Improving your Bench Microtome Page 3
Fix 2 - The Microtome Surface
The surface of the microtome consists of a coating that's likely to snag
a cutting tool. In time, it will become scratched - increasing the problems involved with obtaining perfect hand-cut
Ideally, the microtome would be greatly improved (but so would the cost) by having a round glass plate surface.
We can in fact modify the microtome to achieve the next thing. If you look at the image below, you will quickly
see the solution.
We are going to glue two glass specimen slides to the microtome surface.
You must make sure a tiny clearance of the chuck is preserved (A) when attaching the slides. This will ensure the chuck and the wax block, when fitted for
sectioning, does not snag the glass slides.
It is important to make sure you do not
use a permanent glue! At some point, the glass might break and you will have a major problem trying to replace
the broken slide. I used a contact adhesive (Evostick) but instead of applying it to both surfaces as advised,
I simply applied it to the microtome surface only at (B) and then pressed the slide onto it. In practice, when sectioning, quite a bit of water
comes into contact with the glass and microtome surface. In a short time the temporary glue bond breaks and the
glass slides start to come free. This happens quite quickly even after one or two sessions... but it is a preferable
situation. It is quite easy to re-glue the glass slides back on after every one or two sessions of sectioning.
The glass slides act as frictionless (well almost) runners on which your
cutting tool will slide smoothly and evenly towards the wax block. Once the glass slides are in position - it will
no-longer be possible to use a sectioning razor (a poor cutting tool anyway) for hand sectioning. A razor will tend to dip in the middle where there is a space between
the glass slides - and thus no support - causing your sections to be
non-uniform in thickness.
In doing this fix to the microtome, we are preparing it for use with a
plane iron as the cutting tool - as described in part
1 of this project and later parts of the hand-sectioning project.
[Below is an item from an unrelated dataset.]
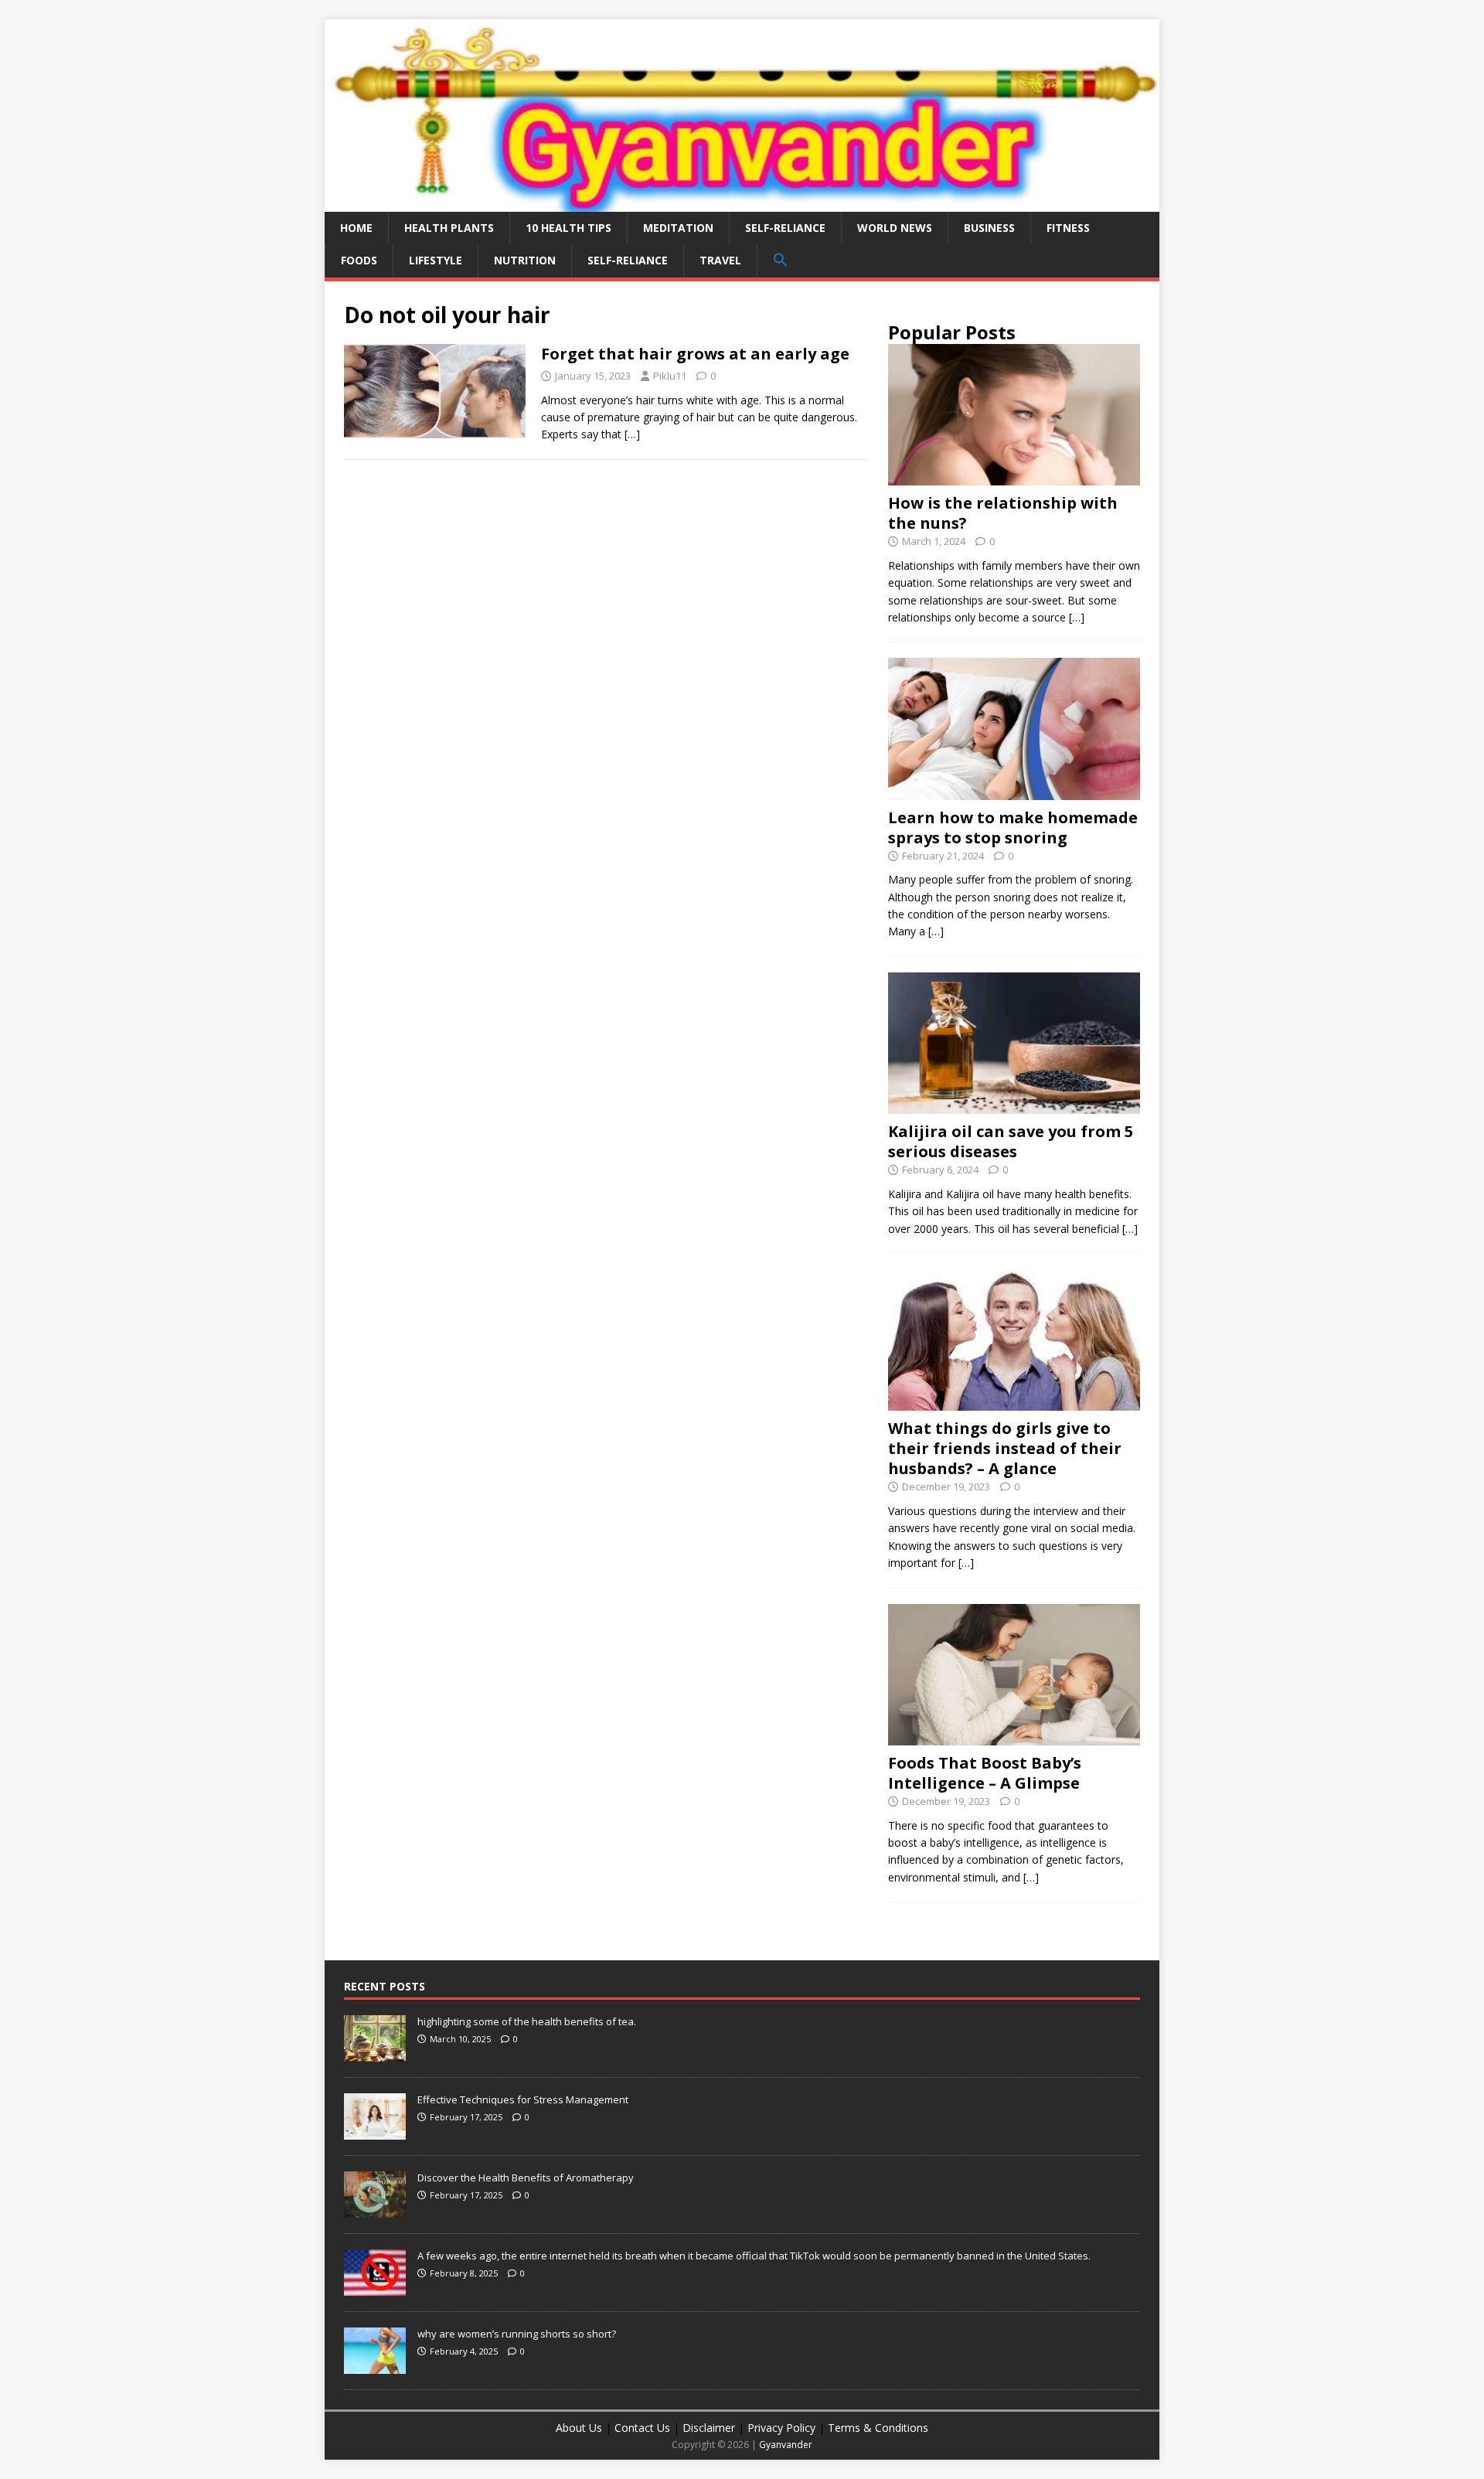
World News (894, 227)
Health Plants (449, 227)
The picture below shows my microtome set up ready for use. The glass slides
are now glued in place. You should be wary of catching your hands on those
glass corners jutting out from the rim of the microtome!
When setting up the modified microtome, the glass slides will be positioned towards
you... that is - they will form two runners with their short ends directly in front of you. When you look down
at the microtome and you sit in front of it - the slides will appear like the two verticals of the number '11'
and will not appear as the horizontal '='
These two improvements, simple though they may seem, will help ensure you achieve perfect hand cut sections from
wax embedded blocks. In later sections of this project, I will be using a modified bench microtome, just like this,
to show you the rest of the process.